When is the tax levied?

A further tricky question relates to when the tax is levied on the aforementioned interest.

According to the relevant legislation, the IWT provisions will be applicable to interest that is paid or becomes due and payable on or after 1 March 2015.

The meaning of the words ‘due and payable’, however, is not defined in the legislation and is not entirely clear.

It is indicated in the explanatory memorandum to the new legislation, as well as in other documents prepared by the drafters, that the change in wording means that IWT will not necessarily be imposed on accrual of interest (ie, the date when the recipient acquires an unconditional right to the interest).

There is also strong persuasive judicial precedent which indicates that an amount will only become ‘due and payable’ at the time at which payment of the amount is stipulated by the parties.

The difference between when an amount of interest is ‘incurred or accrues’ relative to when the amount is ‘due and payable’ may be illustrated by a vanilla bullet loan arrangement in terms of which interest is calculated at a fixed rate over the period of the loan but is only payable at the end of the term. From an income tax perspective, the interest on the loan will be deemed to have been incurred or to accrue on a yield to maturity basis over the term of the loan. The interest is, however, only ‘due and payable’ at the end of the term of the loan (assuming that the words ‘due and payable’ means at the time at which payment of the amount is stipulated by the parties).

What happens if the tax is not paid?

Failure to comply with the IWT provisions could lead to a tax liability for the party charged with collections of the tax and imposition of penalties and interest on unpaid taxes.
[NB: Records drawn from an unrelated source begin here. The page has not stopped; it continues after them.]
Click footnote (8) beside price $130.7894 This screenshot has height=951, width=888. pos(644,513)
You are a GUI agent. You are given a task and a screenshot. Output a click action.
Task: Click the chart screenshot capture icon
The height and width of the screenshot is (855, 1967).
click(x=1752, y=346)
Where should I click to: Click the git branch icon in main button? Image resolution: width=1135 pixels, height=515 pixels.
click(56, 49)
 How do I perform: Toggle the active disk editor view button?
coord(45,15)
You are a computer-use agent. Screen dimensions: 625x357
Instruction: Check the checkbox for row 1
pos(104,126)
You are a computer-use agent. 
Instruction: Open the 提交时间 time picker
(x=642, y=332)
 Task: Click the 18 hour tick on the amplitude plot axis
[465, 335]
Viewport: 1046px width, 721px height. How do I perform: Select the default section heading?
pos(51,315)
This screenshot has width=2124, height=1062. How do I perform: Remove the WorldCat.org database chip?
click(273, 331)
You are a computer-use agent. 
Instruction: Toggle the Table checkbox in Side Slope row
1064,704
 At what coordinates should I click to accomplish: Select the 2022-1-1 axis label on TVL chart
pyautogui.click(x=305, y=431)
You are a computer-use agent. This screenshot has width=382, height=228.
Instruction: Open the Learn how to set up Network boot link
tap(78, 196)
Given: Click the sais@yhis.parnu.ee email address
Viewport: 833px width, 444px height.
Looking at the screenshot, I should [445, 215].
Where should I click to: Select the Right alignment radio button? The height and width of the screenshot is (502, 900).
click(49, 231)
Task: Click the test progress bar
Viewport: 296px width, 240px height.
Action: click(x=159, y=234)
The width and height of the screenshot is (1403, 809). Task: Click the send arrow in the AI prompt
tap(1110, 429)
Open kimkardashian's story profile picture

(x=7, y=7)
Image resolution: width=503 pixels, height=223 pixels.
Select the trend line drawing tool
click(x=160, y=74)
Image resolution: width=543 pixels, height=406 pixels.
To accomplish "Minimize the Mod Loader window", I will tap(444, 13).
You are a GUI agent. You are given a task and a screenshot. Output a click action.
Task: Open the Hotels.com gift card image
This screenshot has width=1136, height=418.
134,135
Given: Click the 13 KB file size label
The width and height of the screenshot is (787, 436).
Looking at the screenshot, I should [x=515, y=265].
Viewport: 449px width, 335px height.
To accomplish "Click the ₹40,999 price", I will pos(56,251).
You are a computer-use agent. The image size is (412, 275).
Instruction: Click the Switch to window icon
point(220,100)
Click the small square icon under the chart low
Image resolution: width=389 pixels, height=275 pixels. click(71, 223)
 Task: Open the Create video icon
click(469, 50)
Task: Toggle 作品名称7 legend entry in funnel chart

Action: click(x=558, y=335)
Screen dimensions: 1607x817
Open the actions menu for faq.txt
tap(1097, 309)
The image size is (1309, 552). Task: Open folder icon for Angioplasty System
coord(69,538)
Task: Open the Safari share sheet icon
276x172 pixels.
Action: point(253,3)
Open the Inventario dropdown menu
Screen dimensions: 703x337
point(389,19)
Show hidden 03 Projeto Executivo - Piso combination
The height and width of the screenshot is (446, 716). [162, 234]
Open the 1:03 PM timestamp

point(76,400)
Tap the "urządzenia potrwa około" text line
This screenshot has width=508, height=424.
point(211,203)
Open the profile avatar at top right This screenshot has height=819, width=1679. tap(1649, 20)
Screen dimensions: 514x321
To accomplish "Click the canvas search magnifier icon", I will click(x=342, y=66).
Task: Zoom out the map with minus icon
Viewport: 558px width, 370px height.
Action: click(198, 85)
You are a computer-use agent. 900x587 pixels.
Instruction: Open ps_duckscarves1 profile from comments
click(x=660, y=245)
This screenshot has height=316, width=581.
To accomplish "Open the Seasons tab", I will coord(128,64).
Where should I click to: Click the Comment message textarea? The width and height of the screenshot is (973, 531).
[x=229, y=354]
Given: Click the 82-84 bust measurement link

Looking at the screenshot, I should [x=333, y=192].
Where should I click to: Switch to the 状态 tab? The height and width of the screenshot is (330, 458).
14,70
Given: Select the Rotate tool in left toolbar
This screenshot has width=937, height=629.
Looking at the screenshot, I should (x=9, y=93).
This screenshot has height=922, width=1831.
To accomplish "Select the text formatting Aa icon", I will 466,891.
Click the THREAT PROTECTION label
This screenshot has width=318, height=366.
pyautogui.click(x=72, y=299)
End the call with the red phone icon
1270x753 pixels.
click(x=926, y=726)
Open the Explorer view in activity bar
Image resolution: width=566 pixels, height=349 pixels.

Summary and what attorneys need to know

In summary, attorneys need to be aware of the following important points with respect to the IWT:

  • It is imposed on all South African sourced interest paid to non-resident person subject to certain exemptions – this means that even amounts paid by non-resident clients could be subject to the IWT.
  • Interest from South African banks is exempt from the IWT unless it arises from a back-to-back loan.
  • Double Tax Agreements should be checked to see if they reduce the IWT rate imposed on the interest, but to get the benefit of the reduction, the foreign recipient needs to provide the payer with a specific declaration.
  • IWT will only be imposed on interest that is paid or becomes due and payable. Amounts only become due and payable at a time stipulated by the parties.
  • Penalties and interest can be levied on the payer if the IWT is not withheld.

Barry Ger BBusSc LLB BCom (Honours) (Taxation) (UCT)  is an associate director at KPMG in Cape Town.